Under the agency model, publishers sold titles to consumers directly at prices set by the publishers, with retailers serving as the publishers’ “agents” and receiving a percentage of each sale as commission. Previously, the publishers had sold e-books using the “wholesale model,” meaning they sold titles to retailers at a wholesale price or discount off the price listed on the physical edition of the book or “list price.” Retailers were then free to sell titles to consumers at retail prices of their choosing.

The government contended that Apple facilitated and knowingly participated in a horizontal price fixing conspiracy by, among other things, assuring each publisher that it was not alone in its switch to the agency model. Apple also allegedly monitored the publishers' movement to the agency model. The result, according to the government, was higher prices.

The Justice Department also argued that, while price fixing is per se illegal, Apple would be liable even under rule of reason analysis. According to the government, Apple's conduct has a substantially harmful effect on competition; Apple lacks creditable procompetitive justifications; and any procompetitive benefits could have been achieved through alternative means.

With respect to a remedy, the government seeks prohibitions on:

agency agreements for two years;

retail price most favored nation (MFN) clauses for five years;

future antitrust violations by Apple; and

retaliation or discrimination by Apple.

In addition, the Justice Department told the court that Apple should be required to, among other things, implement a compliance program with training for executives and agree to an independent monitoring trustee.

In its closing statement, Apple argued that its communications with publishers do not show that it was involved in a conspiracy. Apple’s decision to go with the agency model was based on the company's core business principles. Apple suggested that it had an independent business interest in treating all of the publishers the same and in imposing similar contractual terms. Moreover, according to Apple, it had virtually no contact with the publishers after the Apple agency agreements were signed.

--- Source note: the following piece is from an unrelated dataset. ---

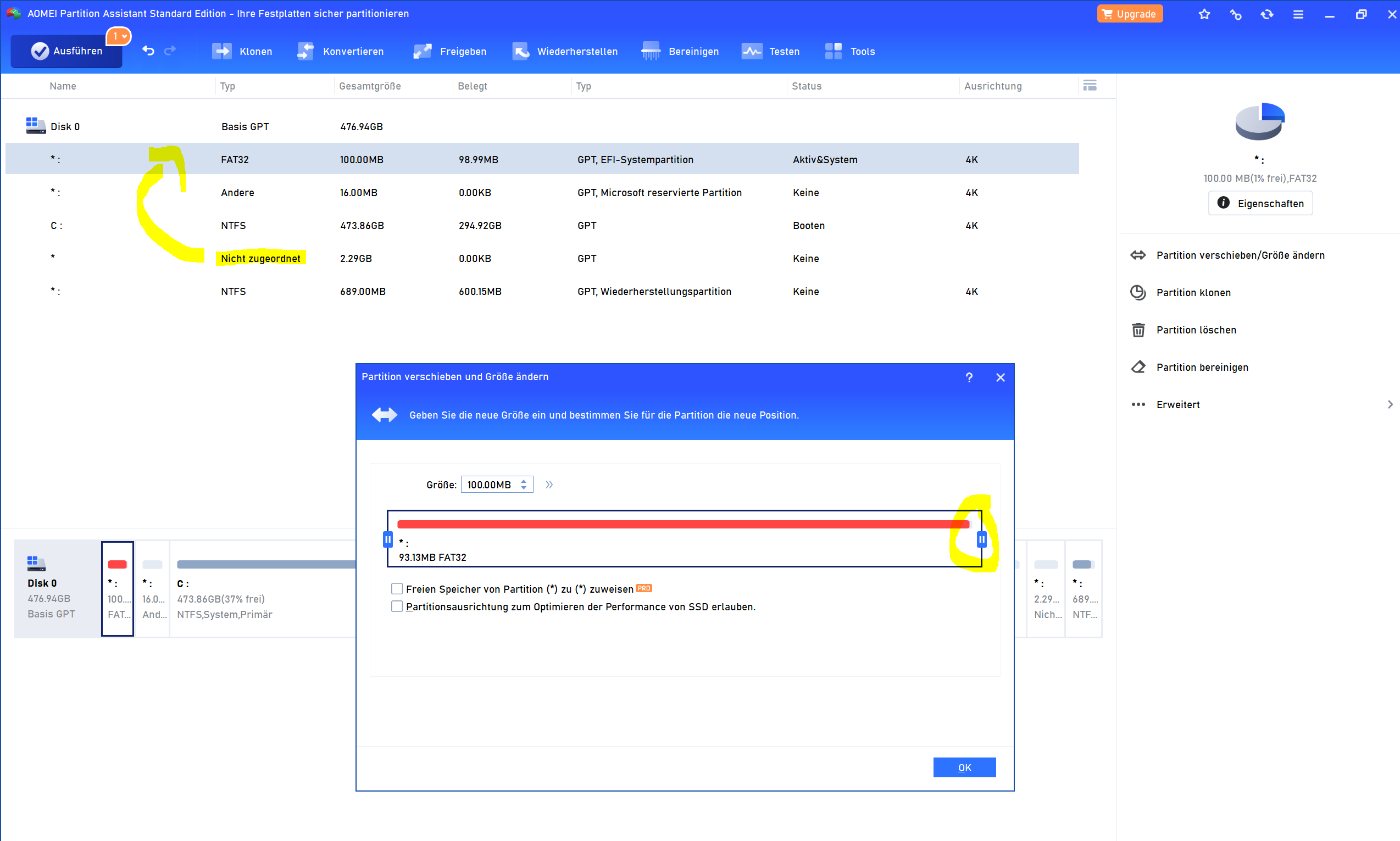
Task: Check Freien Speicher zuweisen option
Action: 397,589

Apple also pointed to testimony from Eddy Cue, its senior vice president for Internet software and service, and others that the MFNs had a procompetitive purpose. The MFNs were intended to ensure that Apple could be competitive on price.

Procompetitive benefits also flowed from Apple's entry into the e-book market, it was argued. Apple pointed to increased output, decreased prices, and greater product innovation.

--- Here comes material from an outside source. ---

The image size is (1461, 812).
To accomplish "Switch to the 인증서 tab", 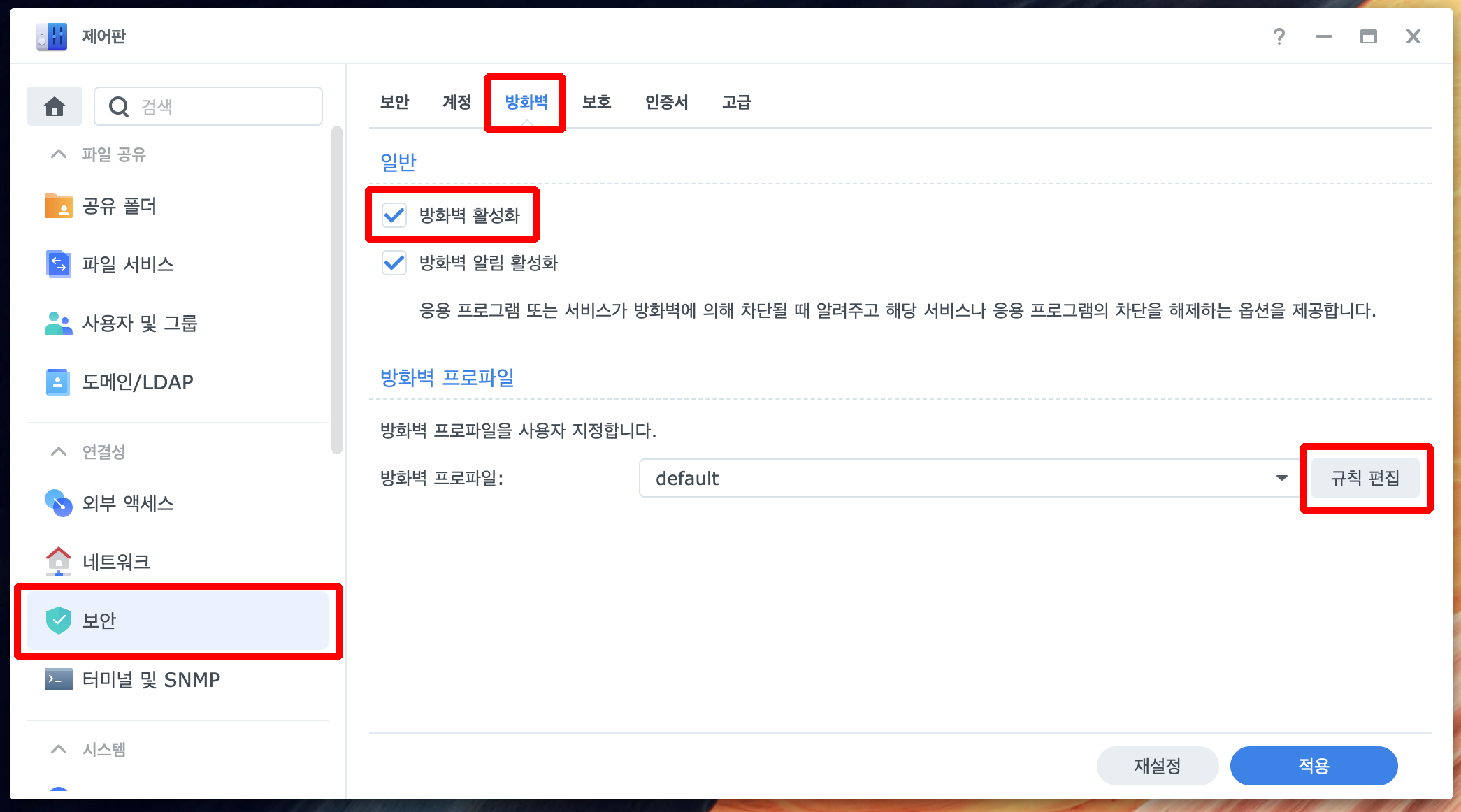I will (666, 102).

Apple suggests that under the government's theory, its only options, if it wanted to enter the e-book market, were to either accept the industry's wholesale model and lose money and face e-book release delays, or enter into agency agreements and face antitrust liability.

Companies: Hachette Book Group Inc.; HarperCollins Publishers L.L.C.; Simon & Schuster Inc.; Penguin Group (USA) Inc.; Holtzbrinck Publishers, LLC; Apple Inc.